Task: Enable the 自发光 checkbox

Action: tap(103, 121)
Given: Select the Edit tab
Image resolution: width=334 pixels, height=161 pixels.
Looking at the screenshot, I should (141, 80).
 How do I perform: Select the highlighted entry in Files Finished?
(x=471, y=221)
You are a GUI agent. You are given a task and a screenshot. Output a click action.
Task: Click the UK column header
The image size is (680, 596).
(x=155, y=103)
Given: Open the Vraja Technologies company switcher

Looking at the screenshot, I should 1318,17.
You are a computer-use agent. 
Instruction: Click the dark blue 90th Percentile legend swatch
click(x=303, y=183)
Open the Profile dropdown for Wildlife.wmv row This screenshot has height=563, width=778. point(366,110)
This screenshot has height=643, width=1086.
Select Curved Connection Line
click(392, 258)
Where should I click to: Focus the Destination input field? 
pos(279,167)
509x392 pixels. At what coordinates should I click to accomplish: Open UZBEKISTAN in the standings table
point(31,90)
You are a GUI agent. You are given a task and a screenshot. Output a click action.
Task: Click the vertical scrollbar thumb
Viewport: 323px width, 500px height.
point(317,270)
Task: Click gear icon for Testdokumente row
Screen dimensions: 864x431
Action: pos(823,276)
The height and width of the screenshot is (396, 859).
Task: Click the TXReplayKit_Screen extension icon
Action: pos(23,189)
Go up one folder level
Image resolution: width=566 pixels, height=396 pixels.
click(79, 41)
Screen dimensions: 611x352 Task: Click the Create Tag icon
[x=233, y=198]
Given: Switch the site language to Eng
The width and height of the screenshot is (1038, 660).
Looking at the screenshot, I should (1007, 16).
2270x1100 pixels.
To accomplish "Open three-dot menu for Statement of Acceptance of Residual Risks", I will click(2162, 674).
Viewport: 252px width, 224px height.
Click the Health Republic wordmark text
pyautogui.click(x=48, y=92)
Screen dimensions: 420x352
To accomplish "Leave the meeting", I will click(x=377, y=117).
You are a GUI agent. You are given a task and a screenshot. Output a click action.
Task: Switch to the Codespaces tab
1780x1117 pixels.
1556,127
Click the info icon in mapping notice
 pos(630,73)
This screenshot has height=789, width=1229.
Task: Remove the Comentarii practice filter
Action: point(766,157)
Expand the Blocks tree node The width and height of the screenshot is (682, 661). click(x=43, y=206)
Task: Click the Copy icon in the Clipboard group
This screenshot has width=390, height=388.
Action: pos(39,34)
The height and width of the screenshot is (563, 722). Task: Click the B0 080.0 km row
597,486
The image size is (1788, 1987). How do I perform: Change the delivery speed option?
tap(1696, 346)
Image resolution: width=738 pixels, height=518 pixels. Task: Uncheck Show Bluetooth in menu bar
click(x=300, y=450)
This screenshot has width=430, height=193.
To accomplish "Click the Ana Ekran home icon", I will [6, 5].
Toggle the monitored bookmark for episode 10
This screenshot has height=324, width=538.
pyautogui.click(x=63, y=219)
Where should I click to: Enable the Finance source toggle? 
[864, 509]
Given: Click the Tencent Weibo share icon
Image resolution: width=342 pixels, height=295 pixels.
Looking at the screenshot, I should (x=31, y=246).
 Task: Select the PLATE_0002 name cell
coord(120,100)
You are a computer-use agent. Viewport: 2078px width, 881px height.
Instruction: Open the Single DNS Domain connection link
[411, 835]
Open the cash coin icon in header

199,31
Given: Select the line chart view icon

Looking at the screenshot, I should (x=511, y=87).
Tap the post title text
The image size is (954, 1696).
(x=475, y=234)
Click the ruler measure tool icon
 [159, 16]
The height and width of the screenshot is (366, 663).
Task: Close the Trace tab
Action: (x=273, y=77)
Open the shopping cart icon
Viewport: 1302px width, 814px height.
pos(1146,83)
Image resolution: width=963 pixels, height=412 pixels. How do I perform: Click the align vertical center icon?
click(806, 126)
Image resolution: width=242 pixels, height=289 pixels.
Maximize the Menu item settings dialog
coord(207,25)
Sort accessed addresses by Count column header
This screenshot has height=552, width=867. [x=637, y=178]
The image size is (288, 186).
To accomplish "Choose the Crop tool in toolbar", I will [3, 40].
|---|
- **What is expected**:
Please rewrite all of the rows above, replacing "Screen dimensions" with "Display size" and leaving everything else unchanged.

- **Result**:
Task: Enable the 自发光 checkbox

Action: tap(103, 121)
Given: Select the Edit tab
Image resolution: width=334 pixels, height=161 pixels.
Looking at the screenshot, I should (141, 80).
 How do I perform: Select the highlighted entry in Files Finished?
(x=471, y=221)
You are a GUI agent. You are given a task and a screenshot. Output a click action.
Task: Click the UK column header
The image size is (680, 596).
(x=155, y=103)
Given: Open the Vraja Technologies company switcher

Looking at the screenshot, I should 1318,17.
You are a computer-use agent. 
Instruction: Click the dark blue 90th Percentile legend swatch
click(x=303, y=183)
Open the Profile dropdown for Wildlife.wmv row This screenshot has height=563, width=778. point(366,110)
This screenshot has height=643, width=1086.
Select Curved Connection Line
click(392, 258)
Where should I click to: Focus the Destination input field? 
pos(279,167)
509x392 pixels. At what coordinates should I click to accomplish: Open UZBEKISTAN in the standings table
point(31,90)
You are a GUI agent. You are given a task and a screenshot. Output a click action.
Task: Click the vertical scrollbar thumb
Viewport: 323px width, 500px height.
point(317,270)
Task: Click gear icon for Testdokumente row
Display size: 864x431
Action: pos(823,276)
The height and width of the screenshot is (396, 859).
Task: Click the TXReplayKit_Screen extension icon
Action: pos(23,189)
Go up one folder level
Image resolution: width=566 pixels, height=396 pixels.
click(79, 41)
Display size: 611x352 Task: Click the Create Tag icon
[x=233, y=198]
Given: Switch the site language to Eng
The width and height of the screenshot is (1038, 660).
Looking at the screenshot, I should (1007, 16).
2270x1100 pixels.
To accomplish "Open three-dot menu for Statement of Acceptance of Residual Risks", I will click(2162, 674).
Viewport: 252px width, 224px height.
Click the Health Republic wordmark text
pyautogui.click(x=48, y=92)
Display size: 420x352
To accomplish "Leave the meeting", I will click(x=377, y=117).
You are a GUI agent. You are given a task and a screenshot. Output a click action.
Task: Switch to the Codespaces tab
1780x1117 pixels.
1556,127
Click the info icon in mapping notice
 pos(630,73)
This screenshot has height=789, width=1229.
Task: Remove the Comentarii practice filter
Action: point(766,157)
Expand the Blocks tree node The width and height of the screenshot is (682, 661). click(x=43, y=206)
Task: Click the Copy icon in the Clipboard group
This screenshot has width=390, height=388.
Action: pos(39,34)
The height and width of the screenshot is (563, 722). Task: Click the B0 080.0 km row
597,486
The image size is (1788, 1987). How do I perform: Change the delivery speed option?
tap(1696, 346)
Image resolution: width=738 pixels, height=518 pixels. Task: Uncheck Show Bluetooth in menu bar
click(x=300, y=450)
This screenshot has width=430, height=193.
To accomplish "Click the Ana Ekran home icon", I will [6, 5].
Toggle the monitored bookmark for episode 10
This screenshot has height=324, width=538.
pyautogui.click(x=63, y=219)
Where should I click to: Enable the Finance source toggle? 
[864, 509]
Given: Click the Tencent Weibo share icon
Image resolution: width=342 pixels, height=295 pixels.
Looking at the screenshot, I should (x=31, y=246).
 Task: Select the PLATE_0002 name cell
coord(120,100)
You are a computer-use agent. Viewport: 2078px width, 881px height.
Instruction: Open the Single DNS Domain connection link
[411, 835]
Open the cash coin icon in header

199,31
Given: Select the line chart view icon

Looking at the screenshot, I should (x=511, y=87).
Tap the post title text
The image size is (954, 1696).
(x=475, y=234)
Click the ruler measure tool icon
 [159, 16]
The height and width of the screenshot is (366, 663).
Task: Close the Trace tab
Action: (x=273, y=77)
Open the shopping cart icon
Viewport: 1302px width, 814px height.
pos(1146,83)
Image resolution: width=963 pixels, height=412 pixels. How do I perform: Click the align vertical center icon?
click(806, 126)
Image resolution: width=242 pixels, height=289 pixels.
Maximize the Menu item settings dialog
coord(207,25)
Sort accessed addresses by Count column header
This screenshot has height=552, width=867. [x=637, y=178]
The image size is (288, 186).
To accomplish "Choose the Crop tool in toolbar", I will [3, 40].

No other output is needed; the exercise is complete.